> Requirement: Tell how many lines of the data include the word "computer". Nothing but the number belongs in the answer.

•••••

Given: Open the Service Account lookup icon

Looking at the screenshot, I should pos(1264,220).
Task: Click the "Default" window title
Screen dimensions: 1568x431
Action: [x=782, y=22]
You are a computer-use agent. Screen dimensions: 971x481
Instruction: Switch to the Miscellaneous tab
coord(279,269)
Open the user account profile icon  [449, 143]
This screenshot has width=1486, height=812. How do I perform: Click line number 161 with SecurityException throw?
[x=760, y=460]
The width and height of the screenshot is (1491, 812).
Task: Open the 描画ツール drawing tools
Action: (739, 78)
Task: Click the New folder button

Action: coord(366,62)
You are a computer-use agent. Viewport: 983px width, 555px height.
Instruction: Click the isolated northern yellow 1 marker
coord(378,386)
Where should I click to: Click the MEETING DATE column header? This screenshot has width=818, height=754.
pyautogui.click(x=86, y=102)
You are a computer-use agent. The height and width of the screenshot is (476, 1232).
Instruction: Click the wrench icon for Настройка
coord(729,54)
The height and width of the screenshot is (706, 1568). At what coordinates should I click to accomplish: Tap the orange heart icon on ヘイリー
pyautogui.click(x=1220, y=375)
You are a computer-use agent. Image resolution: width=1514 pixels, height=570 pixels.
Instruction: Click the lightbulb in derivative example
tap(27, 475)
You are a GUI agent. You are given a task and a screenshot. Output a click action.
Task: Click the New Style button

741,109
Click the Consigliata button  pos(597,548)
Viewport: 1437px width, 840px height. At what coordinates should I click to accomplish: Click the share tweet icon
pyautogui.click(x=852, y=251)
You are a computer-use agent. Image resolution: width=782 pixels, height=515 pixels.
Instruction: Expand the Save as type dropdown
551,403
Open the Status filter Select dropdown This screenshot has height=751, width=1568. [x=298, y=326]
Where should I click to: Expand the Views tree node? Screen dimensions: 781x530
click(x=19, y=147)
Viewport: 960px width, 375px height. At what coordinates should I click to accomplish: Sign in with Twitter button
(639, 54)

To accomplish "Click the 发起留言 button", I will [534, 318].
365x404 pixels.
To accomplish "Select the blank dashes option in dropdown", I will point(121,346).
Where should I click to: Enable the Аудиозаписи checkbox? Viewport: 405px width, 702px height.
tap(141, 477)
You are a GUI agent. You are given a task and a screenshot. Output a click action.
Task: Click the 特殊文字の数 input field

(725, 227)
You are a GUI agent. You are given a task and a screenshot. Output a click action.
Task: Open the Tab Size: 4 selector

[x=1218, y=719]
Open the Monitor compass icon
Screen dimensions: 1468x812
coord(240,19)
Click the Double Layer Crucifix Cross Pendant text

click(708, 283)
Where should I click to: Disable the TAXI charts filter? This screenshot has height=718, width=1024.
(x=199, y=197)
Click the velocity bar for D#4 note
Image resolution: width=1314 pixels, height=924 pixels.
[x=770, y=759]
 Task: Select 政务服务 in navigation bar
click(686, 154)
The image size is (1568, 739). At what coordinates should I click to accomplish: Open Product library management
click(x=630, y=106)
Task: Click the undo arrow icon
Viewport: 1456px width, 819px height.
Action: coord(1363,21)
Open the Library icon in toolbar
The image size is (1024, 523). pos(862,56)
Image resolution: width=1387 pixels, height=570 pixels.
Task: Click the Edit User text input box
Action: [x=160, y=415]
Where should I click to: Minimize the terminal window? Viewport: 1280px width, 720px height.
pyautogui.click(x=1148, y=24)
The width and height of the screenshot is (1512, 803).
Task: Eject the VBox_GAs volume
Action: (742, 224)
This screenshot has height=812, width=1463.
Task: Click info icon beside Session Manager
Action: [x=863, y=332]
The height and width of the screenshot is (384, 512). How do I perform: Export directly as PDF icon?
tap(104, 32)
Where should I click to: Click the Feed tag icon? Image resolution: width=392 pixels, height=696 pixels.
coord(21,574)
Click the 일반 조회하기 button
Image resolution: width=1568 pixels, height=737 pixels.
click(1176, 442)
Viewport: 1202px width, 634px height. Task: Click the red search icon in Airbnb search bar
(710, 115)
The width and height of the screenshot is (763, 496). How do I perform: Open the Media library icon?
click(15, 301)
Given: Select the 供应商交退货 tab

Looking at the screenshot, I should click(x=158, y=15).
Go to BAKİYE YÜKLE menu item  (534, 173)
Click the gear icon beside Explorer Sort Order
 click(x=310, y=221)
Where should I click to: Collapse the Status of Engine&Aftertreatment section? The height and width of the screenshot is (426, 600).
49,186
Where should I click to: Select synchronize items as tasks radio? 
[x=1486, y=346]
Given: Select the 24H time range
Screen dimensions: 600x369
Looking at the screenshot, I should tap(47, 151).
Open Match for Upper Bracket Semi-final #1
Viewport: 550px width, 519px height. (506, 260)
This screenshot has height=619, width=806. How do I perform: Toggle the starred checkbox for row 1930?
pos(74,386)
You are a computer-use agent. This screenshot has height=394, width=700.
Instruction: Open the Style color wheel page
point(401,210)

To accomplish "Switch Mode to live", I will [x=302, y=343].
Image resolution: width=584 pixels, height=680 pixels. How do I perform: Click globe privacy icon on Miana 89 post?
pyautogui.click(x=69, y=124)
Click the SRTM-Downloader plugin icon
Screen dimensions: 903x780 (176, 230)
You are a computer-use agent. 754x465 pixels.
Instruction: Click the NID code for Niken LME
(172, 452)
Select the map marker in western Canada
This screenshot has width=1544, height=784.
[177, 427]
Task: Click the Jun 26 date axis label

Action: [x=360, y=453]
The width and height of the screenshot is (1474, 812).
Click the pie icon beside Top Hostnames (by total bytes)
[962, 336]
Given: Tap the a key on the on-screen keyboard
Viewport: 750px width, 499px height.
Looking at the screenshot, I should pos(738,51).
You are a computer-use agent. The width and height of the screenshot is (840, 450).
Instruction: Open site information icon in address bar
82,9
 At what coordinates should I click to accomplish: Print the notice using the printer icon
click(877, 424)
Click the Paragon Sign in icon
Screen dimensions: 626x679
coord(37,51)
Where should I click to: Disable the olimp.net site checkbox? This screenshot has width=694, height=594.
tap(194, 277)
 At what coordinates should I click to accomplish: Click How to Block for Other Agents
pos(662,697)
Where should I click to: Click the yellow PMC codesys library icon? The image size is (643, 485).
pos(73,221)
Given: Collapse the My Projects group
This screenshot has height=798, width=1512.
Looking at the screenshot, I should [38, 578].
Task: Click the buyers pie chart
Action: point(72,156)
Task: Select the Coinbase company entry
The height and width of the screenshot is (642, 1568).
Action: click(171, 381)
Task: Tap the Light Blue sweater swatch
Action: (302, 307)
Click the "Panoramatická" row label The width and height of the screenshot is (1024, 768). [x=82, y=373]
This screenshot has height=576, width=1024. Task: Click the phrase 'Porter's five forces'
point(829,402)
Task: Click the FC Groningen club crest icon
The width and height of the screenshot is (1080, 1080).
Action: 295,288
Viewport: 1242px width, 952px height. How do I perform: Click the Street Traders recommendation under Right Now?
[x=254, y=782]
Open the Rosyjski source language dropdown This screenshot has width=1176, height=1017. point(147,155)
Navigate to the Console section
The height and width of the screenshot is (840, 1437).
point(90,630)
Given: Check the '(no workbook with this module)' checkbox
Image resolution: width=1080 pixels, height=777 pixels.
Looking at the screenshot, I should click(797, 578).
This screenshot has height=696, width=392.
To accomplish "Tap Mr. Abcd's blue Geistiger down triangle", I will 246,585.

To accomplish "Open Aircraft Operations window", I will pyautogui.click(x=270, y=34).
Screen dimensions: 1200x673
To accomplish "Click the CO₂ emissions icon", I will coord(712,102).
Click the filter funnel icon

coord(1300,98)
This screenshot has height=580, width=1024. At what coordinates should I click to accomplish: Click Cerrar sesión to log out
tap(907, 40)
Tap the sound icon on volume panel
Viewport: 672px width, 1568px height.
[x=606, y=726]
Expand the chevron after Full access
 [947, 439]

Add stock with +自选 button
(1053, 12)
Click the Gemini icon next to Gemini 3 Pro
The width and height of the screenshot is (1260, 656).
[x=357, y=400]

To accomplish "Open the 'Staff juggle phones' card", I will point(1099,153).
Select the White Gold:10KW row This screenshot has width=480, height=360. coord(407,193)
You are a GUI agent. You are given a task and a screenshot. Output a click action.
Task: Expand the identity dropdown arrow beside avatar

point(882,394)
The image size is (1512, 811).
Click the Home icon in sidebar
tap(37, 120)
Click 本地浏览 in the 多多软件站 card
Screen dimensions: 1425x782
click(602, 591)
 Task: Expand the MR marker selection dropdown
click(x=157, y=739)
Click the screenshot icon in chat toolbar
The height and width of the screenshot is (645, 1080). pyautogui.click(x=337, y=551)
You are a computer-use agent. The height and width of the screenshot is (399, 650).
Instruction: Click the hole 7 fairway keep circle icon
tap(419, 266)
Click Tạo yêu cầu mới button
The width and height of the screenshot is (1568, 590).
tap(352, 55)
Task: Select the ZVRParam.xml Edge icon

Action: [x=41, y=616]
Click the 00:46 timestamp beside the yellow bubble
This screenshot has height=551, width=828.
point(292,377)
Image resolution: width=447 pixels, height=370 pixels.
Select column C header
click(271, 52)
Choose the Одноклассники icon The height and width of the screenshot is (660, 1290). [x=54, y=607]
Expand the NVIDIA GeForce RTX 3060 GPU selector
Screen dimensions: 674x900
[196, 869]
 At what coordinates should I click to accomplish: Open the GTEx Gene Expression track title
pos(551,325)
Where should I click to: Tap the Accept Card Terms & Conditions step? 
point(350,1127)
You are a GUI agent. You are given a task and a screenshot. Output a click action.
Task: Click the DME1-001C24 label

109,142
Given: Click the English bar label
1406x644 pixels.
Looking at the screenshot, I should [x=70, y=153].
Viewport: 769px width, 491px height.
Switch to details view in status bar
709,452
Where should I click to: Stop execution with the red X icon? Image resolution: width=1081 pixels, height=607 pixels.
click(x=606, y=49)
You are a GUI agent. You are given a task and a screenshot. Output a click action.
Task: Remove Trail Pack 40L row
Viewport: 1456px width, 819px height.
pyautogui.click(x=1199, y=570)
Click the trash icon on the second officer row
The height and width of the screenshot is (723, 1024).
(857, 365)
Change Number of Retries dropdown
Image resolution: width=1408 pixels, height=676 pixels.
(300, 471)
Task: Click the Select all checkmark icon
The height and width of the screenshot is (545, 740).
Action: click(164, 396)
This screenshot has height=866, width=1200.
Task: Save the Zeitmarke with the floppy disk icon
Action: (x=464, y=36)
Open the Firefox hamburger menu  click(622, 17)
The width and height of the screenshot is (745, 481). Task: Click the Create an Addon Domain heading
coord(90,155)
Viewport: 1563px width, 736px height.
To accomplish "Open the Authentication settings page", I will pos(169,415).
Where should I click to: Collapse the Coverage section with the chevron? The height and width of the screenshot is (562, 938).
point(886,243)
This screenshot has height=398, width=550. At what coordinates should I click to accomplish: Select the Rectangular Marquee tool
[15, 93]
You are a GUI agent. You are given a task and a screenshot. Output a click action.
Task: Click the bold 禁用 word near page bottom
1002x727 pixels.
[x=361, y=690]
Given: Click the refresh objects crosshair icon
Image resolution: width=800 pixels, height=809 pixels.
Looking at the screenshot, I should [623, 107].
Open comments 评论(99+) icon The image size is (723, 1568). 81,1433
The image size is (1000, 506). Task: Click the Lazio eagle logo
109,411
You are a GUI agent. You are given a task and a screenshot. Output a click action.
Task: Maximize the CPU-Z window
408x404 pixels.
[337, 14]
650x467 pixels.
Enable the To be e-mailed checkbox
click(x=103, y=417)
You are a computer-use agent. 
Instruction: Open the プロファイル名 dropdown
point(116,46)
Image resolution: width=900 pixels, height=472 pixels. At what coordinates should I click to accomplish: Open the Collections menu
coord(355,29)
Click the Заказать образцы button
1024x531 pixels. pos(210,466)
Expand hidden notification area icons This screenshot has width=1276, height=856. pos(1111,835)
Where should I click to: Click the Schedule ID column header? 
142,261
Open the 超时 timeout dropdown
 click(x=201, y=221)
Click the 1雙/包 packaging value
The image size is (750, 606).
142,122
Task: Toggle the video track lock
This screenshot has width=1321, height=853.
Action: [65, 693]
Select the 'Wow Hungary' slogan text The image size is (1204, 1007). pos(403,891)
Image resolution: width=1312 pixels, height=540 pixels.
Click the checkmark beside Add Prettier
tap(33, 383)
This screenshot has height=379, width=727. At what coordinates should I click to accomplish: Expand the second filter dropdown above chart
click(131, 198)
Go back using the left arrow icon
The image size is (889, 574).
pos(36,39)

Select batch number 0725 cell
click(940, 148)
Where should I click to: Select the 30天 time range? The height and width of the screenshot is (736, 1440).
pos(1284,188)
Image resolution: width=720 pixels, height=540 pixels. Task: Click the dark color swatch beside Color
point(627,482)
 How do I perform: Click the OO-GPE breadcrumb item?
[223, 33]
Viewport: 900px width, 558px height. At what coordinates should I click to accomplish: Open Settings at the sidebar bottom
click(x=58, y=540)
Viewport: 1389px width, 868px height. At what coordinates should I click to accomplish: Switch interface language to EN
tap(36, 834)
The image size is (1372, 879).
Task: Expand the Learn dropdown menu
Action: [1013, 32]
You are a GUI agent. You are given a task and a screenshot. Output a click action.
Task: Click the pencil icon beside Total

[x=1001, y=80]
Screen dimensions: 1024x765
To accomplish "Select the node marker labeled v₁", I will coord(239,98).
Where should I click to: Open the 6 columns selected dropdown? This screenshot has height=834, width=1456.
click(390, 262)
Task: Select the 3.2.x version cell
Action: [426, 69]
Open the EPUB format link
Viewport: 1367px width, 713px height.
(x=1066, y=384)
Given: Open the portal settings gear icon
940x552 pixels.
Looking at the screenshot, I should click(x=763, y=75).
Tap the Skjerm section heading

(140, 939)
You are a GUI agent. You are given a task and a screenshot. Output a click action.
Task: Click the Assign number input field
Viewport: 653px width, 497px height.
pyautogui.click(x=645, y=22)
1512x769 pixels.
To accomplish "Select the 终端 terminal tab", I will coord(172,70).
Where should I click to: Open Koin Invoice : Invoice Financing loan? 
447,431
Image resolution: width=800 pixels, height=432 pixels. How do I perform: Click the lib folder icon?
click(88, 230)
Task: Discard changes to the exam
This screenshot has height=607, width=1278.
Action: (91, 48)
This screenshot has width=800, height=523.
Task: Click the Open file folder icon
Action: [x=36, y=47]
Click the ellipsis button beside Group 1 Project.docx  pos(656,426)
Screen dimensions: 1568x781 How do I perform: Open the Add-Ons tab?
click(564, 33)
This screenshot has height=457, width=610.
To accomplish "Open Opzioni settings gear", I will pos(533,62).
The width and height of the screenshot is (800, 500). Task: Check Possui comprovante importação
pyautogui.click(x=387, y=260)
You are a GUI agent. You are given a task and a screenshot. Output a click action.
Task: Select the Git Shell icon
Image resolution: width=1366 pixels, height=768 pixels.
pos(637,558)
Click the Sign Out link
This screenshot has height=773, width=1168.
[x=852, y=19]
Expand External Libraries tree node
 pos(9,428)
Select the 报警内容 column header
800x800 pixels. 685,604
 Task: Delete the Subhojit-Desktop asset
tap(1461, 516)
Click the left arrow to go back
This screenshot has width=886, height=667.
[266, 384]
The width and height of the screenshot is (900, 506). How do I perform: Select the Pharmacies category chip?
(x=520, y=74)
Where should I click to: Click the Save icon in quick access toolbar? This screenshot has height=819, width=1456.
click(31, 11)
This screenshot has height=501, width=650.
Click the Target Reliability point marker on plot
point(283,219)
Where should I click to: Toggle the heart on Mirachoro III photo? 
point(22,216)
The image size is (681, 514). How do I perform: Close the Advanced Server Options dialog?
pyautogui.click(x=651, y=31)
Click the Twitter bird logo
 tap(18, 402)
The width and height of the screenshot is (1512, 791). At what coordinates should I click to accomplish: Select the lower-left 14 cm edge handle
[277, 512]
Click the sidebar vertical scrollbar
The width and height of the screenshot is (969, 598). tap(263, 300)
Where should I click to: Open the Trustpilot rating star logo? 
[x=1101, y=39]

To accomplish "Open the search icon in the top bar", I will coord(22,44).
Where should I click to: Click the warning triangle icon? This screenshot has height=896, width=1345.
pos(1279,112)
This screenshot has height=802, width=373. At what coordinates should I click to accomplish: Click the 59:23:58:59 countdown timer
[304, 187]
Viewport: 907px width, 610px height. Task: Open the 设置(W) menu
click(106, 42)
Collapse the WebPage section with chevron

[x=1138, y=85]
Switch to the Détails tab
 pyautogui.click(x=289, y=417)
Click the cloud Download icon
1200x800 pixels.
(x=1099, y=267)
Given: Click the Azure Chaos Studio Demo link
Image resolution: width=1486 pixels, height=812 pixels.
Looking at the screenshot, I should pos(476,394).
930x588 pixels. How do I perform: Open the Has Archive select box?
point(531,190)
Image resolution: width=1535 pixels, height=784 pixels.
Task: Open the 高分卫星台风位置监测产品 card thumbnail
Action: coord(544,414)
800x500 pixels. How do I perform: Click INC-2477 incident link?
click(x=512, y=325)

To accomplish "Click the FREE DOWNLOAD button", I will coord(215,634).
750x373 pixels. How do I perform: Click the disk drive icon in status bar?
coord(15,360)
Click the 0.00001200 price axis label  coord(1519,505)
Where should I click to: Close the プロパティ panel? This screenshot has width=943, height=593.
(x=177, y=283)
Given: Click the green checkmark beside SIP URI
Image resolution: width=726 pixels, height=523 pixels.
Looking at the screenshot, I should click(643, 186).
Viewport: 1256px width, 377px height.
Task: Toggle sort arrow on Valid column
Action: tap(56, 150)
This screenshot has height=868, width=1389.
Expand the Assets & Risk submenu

•••••

> Solved exercise: 10